The other day I saw that Sun released JDK 1.6 Update 14 that includes version 14 of their HotSpot Virtual Machine. I think for the first time they included in the release notes a section mentioning the VM now accepts a DoEscapeAnalysis flag. Escape analysis has been a much talked about optimization technique, but while it's been around for a while this was the first time I've seen Sun officially document it.
My coworker then pointed me to an article that questioned whether escape analysis actually did anything (bing "did escape analysis escape Java"). The article is quite informative, but I was skeptical of the benchmark test and its conclusions. I mean, there are really smart people at Sun (not just guys like me with a blog who tries to sound smart) and I found it hard to believe that -XX:+DoEscapeAnalysis did nothing. In fairness, there's a second part to the blog, also quite informative, that digs a little deeper into benchmarks and clarifies some things.
Uneducated Guesses
Playing around a bit (with Java scientific benchmark) I think -XX:+DoEscapeAnalysis does offer a performance gain, but it's not as much as some of us had hoped (some of us are always hoping the next "breakthrough" will solve all our problems). Also, it seems that escape analysis is not as predictable as the other concurrency optimization techniques. One runs saw little gains, the next saw more substantial gains; whereas biased locking and lock coarsening predictably, consistently saw big performance improvements. Escape analysis doesn't seem to kick it sometimes. This is all guessing on my part. I have no idea on a low level how these techniques are implemented.
At this point some might be asking, what is escape analysis, biased locking and lock coarsening, anyway? I wrote a little bit about biased locking here last year. But now that I have OmniGraffle Pro I'll explain things better with diagrams.
Lock Coarsening
Let's start with lock coarsening. You enable lock coarsening with -XX:+EliminateLocks. This does not mean locks are completely removed/eliminated. Rather, instead of a thread repeatedly acquiring and releasing the same lock the VM will combine these calls.
In figure 1 you can see two critical sections guarded by the same lock. Lock coarsening will merge the two critical sections, along with the non-critical section, into a larger synchronized block. Instead of two acquire/release calls there's only one. Moreover, with a larger block of code to work with other optimizations can be better applied. While this reduces the locking overhead it should be noted larger critical sections may cause the application to be less responsive. Some may notice the irony that we often try to break up large synchronized blocks.
Biased Locking
Up next is biased locking. Biased locking stems from real world observations that most locks are uncontended and at most one thread tries to acquire the lock. Here's how two threads locking two different objects work without biased locking.
As each thread enters the critical section it tries to acquire the (different, uncontended) lock. This involves expensive operations: operating system mutexes, conditional variables, compare and swaps, etc. Given real word observations we can optimize by biasing objects to threads base on some heuristics (e.g., which thread created the object). The threads can then lock/unlock without expensive operations.

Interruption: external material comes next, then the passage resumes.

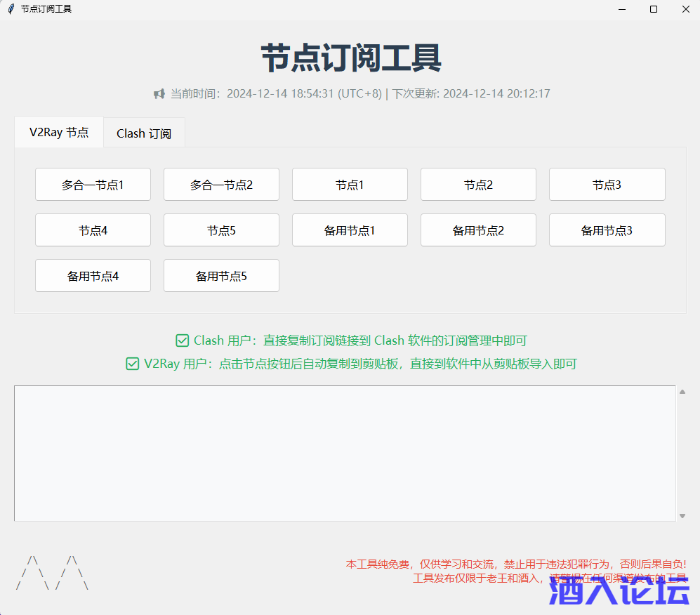Image resolution: width=700 pixels, height=615 pixels.
Task: Select 备用节点2
Action: coord(478,230)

The downside is if there's another thread that comes along and attempts to acquire the same lock the lock bias has to be revoked then. If I remember correctly the VM does some sort of bulk rebiasing to amortize the overhead.
Escape Analysis
Finally, escape analysis. First, the virtual machine analyzes execution to see which objects escapes into the unknown and which are confined to the thread/stack frame. Objects that are confined can be optimized. The VM does two kinds of optimization on these confined objects. First, since the objects are confined to the thread it is safe to remove locking (no other thread can possibly come along and use the the confined objects). The fancy term is lock elision. The most basic example is with a local StringBuffer, but there are actually some really interesting examples that aren't so obvious, i.e., examples that can't be optimized statically at compile time.

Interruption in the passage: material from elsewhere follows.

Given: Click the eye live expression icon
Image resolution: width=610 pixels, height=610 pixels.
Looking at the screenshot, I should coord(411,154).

The second optimization that can be done after escape analysis is allocation optimization. In Java when you do a new FooBar() the object is allocated on the heap. Heap allocation is actually really faster, contrary to what many might say, but then you have to deal with garbage collection (the de-allocation part). There's also an interesting issue with latency from cache misses due to the fact that memory is hierarchical. (google Brian Goetz, he explains it better).

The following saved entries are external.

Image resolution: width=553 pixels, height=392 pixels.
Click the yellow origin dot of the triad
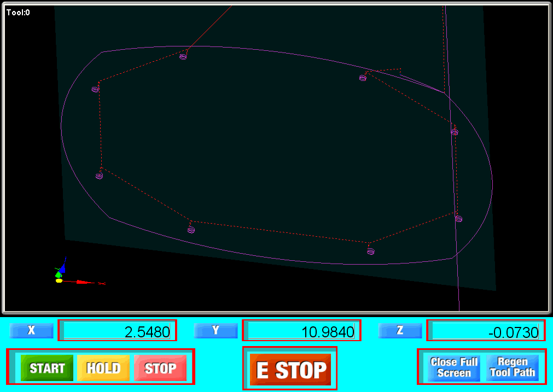(59, 280)
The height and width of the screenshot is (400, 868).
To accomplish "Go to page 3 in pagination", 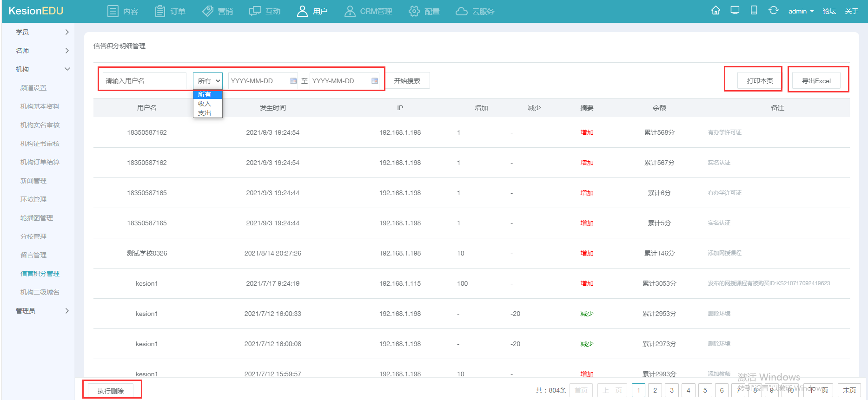I will (671, 390).
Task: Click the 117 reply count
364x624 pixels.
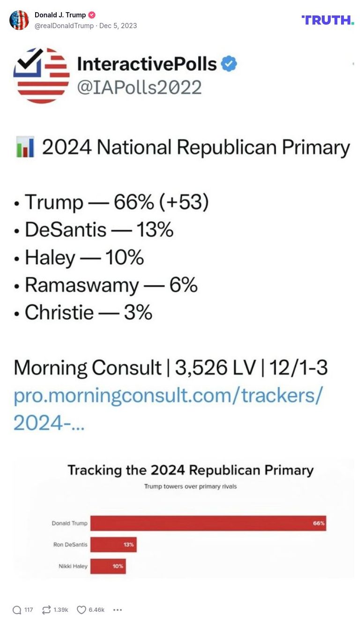Action: (29, 610)
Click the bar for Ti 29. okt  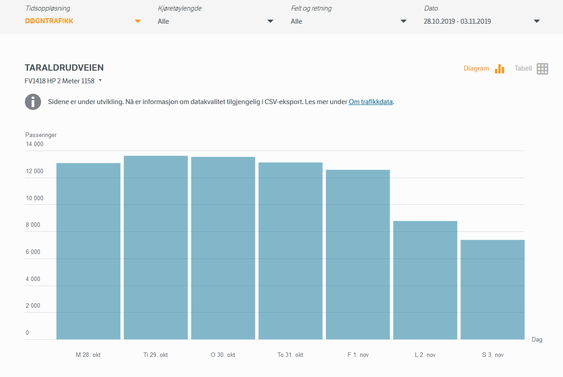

However, since the VM knows that these objects won't escape it can allocate them on the stack or put them in the registers, known as stack allocation and scalar replacement, respectively. For example, if FooBar was a simple class that contained just a single int it could avoid allocation and the int field could be place in the register. This avoids allocation, garbage collection and cache misses.
Just as with lock coarsening, escape analysis leads to further optimization opportunities.
But as I've said before, my dream is to one day never have to deal with locks. I'm still waiting transactional memory, which might be coming soon hardware transactional memory.
This is interesting stuff. I wonder how long these features have been hiding out on the backchannel.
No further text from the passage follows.